The smaller blonde said, "I'm Butterfly Lily. My mom is Feather Storm." When she saw Evangelina's brows go up, she grinned. "Okay, not our real names, our coven names, and the only ones we'll give you tonight." Her smile fell away as if the tissue beneath broke apart and pulled the emotion with it.

"We thought we were doing the right thing, saving witch children, working with the vampires to heal the rift between our races. Picking the winning side." Butterfly Lily ducked her head and her voice went softer. "Mom and I are not real powerful. Mostly we're used as routing for group workings."

She said to Evangelina, "We brought him to our coven. He promised to help us catch the kidnapper. We believed him. He was convincing."

Evangelina said nothing, her expression both sad and condemning. She sighed. "Go on."

"I know. It was stupid.We were stupid. He had us watch the vamps for weeks. Had us track them to their parties and to their lairs. Gathering information."

There had been five witches outside of the vamp party, under a glamour. Hiding.

Watching. This coven. Doing the dirty work of the Damours.

"He got us to track down every nonaligned witch and witch child in the city so he couldprotect them.

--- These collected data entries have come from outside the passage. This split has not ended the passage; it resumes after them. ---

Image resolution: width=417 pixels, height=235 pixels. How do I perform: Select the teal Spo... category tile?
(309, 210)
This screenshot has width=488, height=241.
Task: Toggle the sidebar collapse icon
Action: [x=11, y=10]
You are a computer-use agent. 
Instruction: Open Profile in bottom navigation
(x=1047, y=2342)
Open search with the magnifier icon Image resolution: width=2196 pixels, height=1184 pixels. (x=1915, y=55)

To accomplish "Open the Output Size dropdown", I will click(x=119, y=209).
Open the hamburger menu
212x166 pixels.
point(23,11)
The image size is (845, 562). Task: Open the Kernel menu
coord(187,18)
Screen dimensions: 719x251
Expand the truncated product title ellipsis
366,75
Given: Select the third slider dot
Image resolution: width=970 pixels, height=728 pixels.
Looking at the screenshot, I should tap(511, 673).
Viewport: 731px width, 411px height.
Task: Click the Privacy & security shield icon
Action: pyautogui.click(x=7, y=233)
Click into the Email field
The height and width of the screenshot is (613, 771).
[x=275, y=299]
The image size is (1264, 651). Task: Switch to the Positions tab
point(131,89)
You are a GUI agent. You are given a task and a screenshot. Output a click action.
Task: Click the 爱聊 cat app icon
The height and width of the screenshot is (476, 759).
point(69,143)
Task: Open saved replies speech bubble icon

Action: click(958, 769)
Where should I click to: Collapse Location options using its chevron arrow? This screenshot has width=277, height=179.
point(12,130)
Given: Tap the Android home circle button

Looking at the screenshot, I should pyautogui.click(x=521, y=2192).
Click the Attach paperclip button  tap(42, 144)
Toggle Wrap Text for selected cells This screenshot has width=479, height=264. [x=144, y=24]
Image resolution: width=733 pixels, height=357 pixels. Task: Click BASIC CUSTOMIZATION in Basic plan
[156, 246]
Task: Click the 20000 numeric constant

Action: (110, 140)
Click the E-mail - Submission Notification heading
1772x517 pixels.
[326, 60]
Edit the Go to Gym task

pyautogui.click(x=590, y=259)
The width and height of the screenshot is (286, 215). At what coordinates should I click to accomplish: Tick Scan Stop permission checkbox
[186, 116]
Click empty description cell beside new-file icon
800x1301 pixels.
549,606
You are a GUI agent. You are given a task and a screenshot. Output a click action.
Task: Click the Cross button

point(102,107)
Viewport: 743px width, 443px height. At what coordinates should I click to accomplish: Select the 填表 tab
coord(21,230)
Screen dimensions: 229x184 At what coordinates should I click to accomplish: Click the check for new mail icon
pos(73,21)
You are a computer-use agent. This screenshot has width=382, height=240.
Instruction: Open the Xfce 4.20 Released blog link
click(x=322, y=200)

He said that once he had enough evidence to prove that Leo Pellissier was kidnapping witches, he was going up against the blood-master of the city.

When he won, he'd declare peace with us and sit down to negotiate."

I was fighting an enemy I'd never met face-to-face. An enemy I'd seen only on canvas and in the young faces of his children. I wanted to weep.

Feather Storm said, "The city's covens are . . . really mad at us. We'll help any way we can."

Beast under control, I left the room, and brought back the painting that showed the ones I thought were the three Damours and their children. I shoved the painting in front of the women and they recoiled from it as if it were evil. "These are the witches who took the children?" I asked. When the witches with the silly names nodded, I looked at Rick.

"If all three of the adult Damours are sane, that means the blood magic ceremonies worked at some point for adults, but didn't work on children. They're experimenting on strangers, turning them, changing the ceremony each time, trying to find what will succeed. That's what this is all about. This is the proof. It's a way to bring people over without the insanity of the devoveo, the young-rogue state, and to allow the long-chained to find sanity. It ties everything together. And it means they're close to a solution to the devoveo.

"They know if they're caught they'll be killed and there will be another purge, so they're attacking first, forging alliances with two strong clans, undermining Leo's power base, pumping up his enemy Rafael. I have a feeling they might be getting the Crips to fight other gangs too, keeping the police too busy to see what's about to happen, which is a war with Leo. Tell Jodi. See what you can put together."

My cell rang and I answered. Derek said, "No dice, Princess. My guy got a transponder onto the truck taking the long-chained, but the security found it. We lost 'em."

My heart fell. "Okay, Derek, thanks." I disconnected and looked at my guests. "I'm going out," I said. "I'll be back." They fussed and yelled and made a stink, but I reweaponed up, got back on Bitsa, and took off.

I should have slashed his tires. Now there was nothing I could do about Rick following me on his Kow-bike. Not a dang thing.